依据:干燥气体直接进入下呼吸道会导致纤毛运动功能丧失,痰液黏稠,是导致堵管和肺部感染的主要原因。
2.有效吸痰技术:
指征:闻及痰鸣音、患者咳嗽、血氧饱和度下降、呼吸机压力升高。
操作规范:
无菌原则:每次吸痰必须更换无菌吸痰管,操作者戴无菌手套。
方法:吸痰前予高浓度氧气吸入(预充氧)。将吸痰管在无负压下迅速插入,遇阻力或患者咳嗽时,退出1—2cm,再开启负压,边旋转边退出。每次吸痰时间15秒。
观察:观察痰液的颜色、性状、量,并准确记录。
依据:严格遵守无菌技术和操作规范,是预防医源性肺部感染的核心。
(二)套管与切口护理:确保安全与舒适
1.内套管清洁与消毒:
频率:每6—8小时清洗消毒一次,痰液黏稠者可增加频次。
方法:取出内套管,先用毛刷在流动水下清除痰痂,然后完全浸泡于含酶清洗液中,最后煮沸消毒或浸泡于消毒液中(遵循产品说明),用无菌生理盐水冲净后放回。
2.气囊管理:
压力监测:使用气囊压力表定期监测,维持气囊压力在25—30cmH?O(或20—30mmHg)之间。
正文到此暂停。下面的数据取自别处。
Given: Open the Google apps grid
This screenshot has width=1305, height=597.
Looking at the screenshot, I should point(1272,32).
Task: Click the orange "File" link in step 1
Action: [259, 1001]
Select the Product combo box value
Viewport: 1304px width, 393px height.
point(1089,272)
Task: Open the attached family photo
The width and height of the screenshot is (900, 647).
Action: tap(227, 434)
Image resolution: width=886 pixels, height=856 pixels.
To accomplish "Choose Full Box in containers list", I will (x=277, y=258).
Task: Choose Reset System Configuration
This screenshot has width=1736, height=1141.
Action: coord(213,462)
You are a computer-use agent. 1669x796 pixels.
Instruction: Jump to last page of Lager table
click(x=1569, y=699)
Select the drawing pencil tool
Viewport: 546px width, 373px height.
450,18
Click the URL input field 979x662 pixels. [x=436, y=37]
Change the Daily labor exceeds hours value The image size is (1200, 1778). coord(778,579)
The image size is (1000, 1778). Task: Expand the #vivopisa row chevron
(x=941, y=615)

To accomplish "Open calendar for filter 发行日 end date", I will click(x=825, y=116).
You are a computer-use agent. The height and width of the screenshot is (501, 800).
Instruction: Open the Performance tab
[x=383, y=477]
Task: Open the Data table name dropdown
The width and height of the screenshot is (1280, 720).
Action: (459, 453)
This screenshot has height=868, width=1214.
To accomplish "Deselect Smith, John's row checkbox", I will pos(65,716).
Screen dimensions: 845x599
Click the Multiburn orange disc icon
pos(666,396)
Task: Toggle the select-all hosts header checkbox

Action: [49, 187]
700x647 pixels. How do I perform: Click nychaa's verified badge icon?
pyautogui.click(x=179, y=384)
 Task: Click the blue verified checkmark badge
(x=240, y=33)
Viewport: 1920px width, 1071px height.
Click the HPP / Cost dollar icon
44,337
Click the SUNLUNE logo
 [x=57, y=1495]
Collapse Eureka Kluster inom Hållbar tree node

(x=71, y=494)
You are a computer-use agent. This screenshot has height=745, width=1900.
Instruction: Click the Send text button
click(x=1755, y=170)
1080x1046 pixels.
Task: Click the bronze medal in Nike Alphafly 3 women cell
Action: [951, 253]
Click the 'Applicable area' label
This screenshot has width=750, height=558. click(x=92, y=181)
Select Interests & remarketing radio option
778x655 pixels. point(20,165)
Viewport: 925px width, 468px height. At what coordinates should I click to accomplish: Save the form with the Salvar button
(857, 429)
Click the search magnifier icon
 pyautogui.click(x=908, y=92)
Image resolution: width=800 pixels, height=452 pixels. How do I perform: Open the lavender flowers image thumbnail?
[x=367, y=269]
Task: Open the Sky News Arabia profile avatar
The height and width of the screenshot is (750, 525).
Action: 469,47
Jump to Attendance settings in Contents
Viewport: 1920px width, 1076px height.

压力过低易致误吸,过高则会导致气管黏膜缺血坏死。
最小闭合技术:在保证不漏气的前提下,采用最小闭合容量,定期放气(目前主张无需常规放气,但需定期监测压力)。
3.切口周围皮肤护理:
每日用生理盐水和无菌棉签清洁切口周围,更换开口纱布。观察并记录周围皮肤情况。
(三)沟通与心理支持:重建交流的桥梁
1.建立有效非语言沟通:
制作图文并茂的“需求卡”,包含“痛”、“喝水”、“吸痰”、“叫家人”等常见需求。
培训患者使用手势、眨眼等方式表达。
提供写字板和笔,鼓励有书写能力的患者书写交流。
2.心理疏导:
护士应主动、耐心,通过眼神、触摸传递关怀。
解释气管切开是暂时的,随着病情好转可以拔除,给予患者希望。
鼓励家属参与沟通和基础护理,增强患者的社会支持感。
(四)并发症的预见性观察与预防
1.堵管/脱管:系带松紧适宜,双人合作更换,床旁备同型号管芯和套管。